Sol gruplar iki saatlik direnişin sonunda sendika binasına kaçmak zorunda kaldılar. “Praviy Sektor” (Sağ Sektör) militanları binayı molotof kokteyli yağmuruna tuttular. Pencerelerden atlamak isteyenleri silahlarla vurarak öldürdüler. Pencereden atlayıp yaralananların bir kısmını da döverek öldürdüler (9). Görüntülerin tamamı İnternette var (10).
Bu trajedi yaşanırken, 2 otobüs dolusu polis sendika binasının yanmasını izlemekle yetinmişti. Saldırganlardan kimse gözaltına alınmamıştı. Saatlerce itfaiye gelmemişti. O gün sendika binasından çok az insan sağ çıkabilmişti. Kaç kişinin sağ çıktığı hakkında net bir bilgi hala daha mevcut değildir. Resmi rakamlara göre, o gün kentteki olaylarda ölenlerin toplam sayısı 48 olarak verilmiştir. Ancak, katliama uğrayan Borotba (mücadele) Örgütü’nün verdiği bilgi en az 100 ölü olduğu yönündeydi. 2 Mayıs’ta Odessa’daki sendika binasından sağ kurtulanların ve ‘Klyukovoe Pole’deki “faşizme karşı direniş” eylemine katılanların büyük çoğunluğu illegal örgüt üyesi olmaktan dolayı tutuklanmış ve mahkemede onlarca yıl hapis cezasına çarptırılmışlardır.
Ünlü Rus şarkıcı ve “Donetsk Halk Cumhuriyeti” milisi Yuliya Çiçerina, “Ukrayna İç Savaşı”nın başlama tarihinin 2 Mayıs olduğunu söylemişti. 2 Mayıs’ta Odessa’da yaşananlar, Ukrayna’nın, Sovyetler Birliği döneminden kalan birikimini tamamen yok etmeye dönük bir saldırı niteliğindedir. Bu saldırı Ukrayna işçi sınıfının kazanımlarına ve doğrudan canına da kastederek çok büyük kayıplar verilmesine neden olmuştur. Soğuk savaşın üzerine, sıcak bir savaşla karşılaşan işçi sınıfı, kayıplar vermesine rağmen, Ekim Devrimi ve 2. Dünya Savaşı döneminden beridir unuttuğu mücadele geleneğine yeni taktikler de ekleyerek direnilebileceğini göstermişti. Odessa’daki bu ağır saldırıdan sonra ülkenin doğusundaki Donetsk ve Lugansk kentlerindeki maden ve metal işçileri, Ukrayna oligarşisine karşı onurlu bir savaş vermişlerdir.

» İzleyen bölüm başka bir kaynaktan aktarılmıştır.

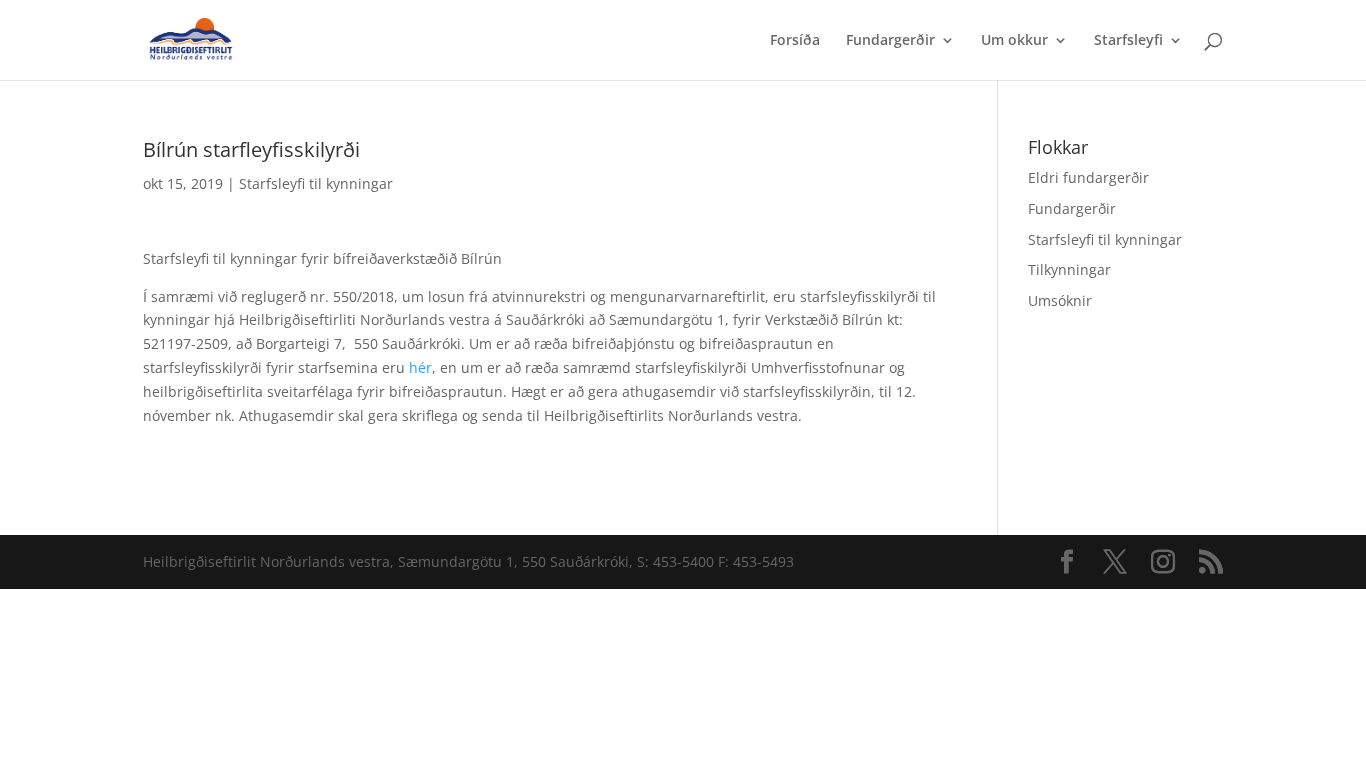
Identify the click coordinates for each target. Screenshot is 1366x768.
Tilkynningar (1069, 269)
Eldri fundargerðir (1088, 177)
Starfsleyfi (1128, 41)
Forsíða (795, 41)
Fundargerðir (890, 41)
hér (420, 367)
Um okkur (1014, 41)
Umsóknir (1060, 300)
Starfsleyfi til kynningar (316, 183)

BM’nin verdiği rakamlara göre 2014 yılından günümüze kadar on binlerce milis ve sivil yaşamını kaybetti. Ama ne pahasına olursa olsun yenilmemişlerdir (11). 5 Milyon nüfuslu ve ekonomik yönden Ukrayna’nın ikinci en gelişmiş bölgesini Donetsk ve Lugansk Halk Cumhuriyetleri adına ele geçirmişlerdir. Oligarkların madenlerini ve demir-çelik üretim tesislerini kamulaştırmışlardır (12). Yukarıda sözünü ettiğim Odessa’da tutukluların, direnişçilerin bir kısmı Ukrayna Devleti’nin Donetsk ve Lugansk Halk Cumhuriyetleriyle yaptıkları görüşmeler sonucu; tutsakların değiş-tokuşu anlaşması kapsamında, paramiliter güçlerin Ukrayna Devleti’ne teslim edilmesi karşılığında, adı geçen Halk Cumhuriyetlerine gönderilmişlerdir.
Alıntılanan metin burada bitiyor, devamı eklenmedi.